Learning and visualizing chronic latent representations using electronic health records
(Springer, 2022-09-05) Chushig-Muzo, David; Soguero Ruiz, Cristina; de Miguel Bohoyo, Pablo; Mora Jiménez, Inmaculada
Nowadays, patients with chronic diseases such as diabetes and hypertension have reached alarming numbers worldwide. These diseases increase the risk of developing acute complications and involve a substantial economic burden and demand for health resources. The widespread adoption of Electronic Health Records (EHRs) is opening great opportunities for supporting decision-making.
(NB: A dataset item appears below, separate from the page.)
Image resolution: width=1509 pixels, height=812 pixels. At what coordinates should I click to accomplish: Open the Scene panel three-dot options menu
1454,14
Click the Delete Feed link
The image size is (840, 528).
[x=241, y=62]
Nevertheless, data extracted from EHRs are complex (heterogeneous, high-dimensional and usually noisy), hampering the knowledge extraction with conventional approaches. We propose the use of the Denoising Autoencoder (DAE), a Machine Learning (ML) technique allowing to transform high-dimensional data into latent representations (LRs), thus addressing the main challenges with clinical data. We explore in this work how the combination of LRs with a visualization method can be used to map the patient data in a two-dimensional space, gaining knowledge about the distribution of patients with different chronic conditions. Furthermore, this representation can be also used to characterize the patient’s health status evolution, which is of paramount importance in the clinical setting. To obtain clinical LRs, we considered real-world data extracted from EHRs linked to the University Hospital of Fuenlabrada in Spain. Experimental results showed the great potential of DAEs to identify patients with clinical patterns linked to hypertension, diabetes and multimorbidity. The procedure allowed us to find patients with the same main chronic disease but different clinical characteristics. Thus, we identified two kinds of diabetic patients with differences in their drug therapy (insulin and non-insulin dependant), and also a group of women affected by hypertension and gestational diabetes. We also present a proof of concept for mapping the health status evolution of synthetic patients when considering the most significant diagnoses and drugs associated with chronic patients. Our results highlighted the value of ML techniques to extract clinical knowledge, supporting the identification of patients with certain chronic conditions. Furthermore, the patient’s health status progression on the two-dimensional space might be used as a tool for clinicians aiming to characterize health conditions and identify their more relevant clinical codes.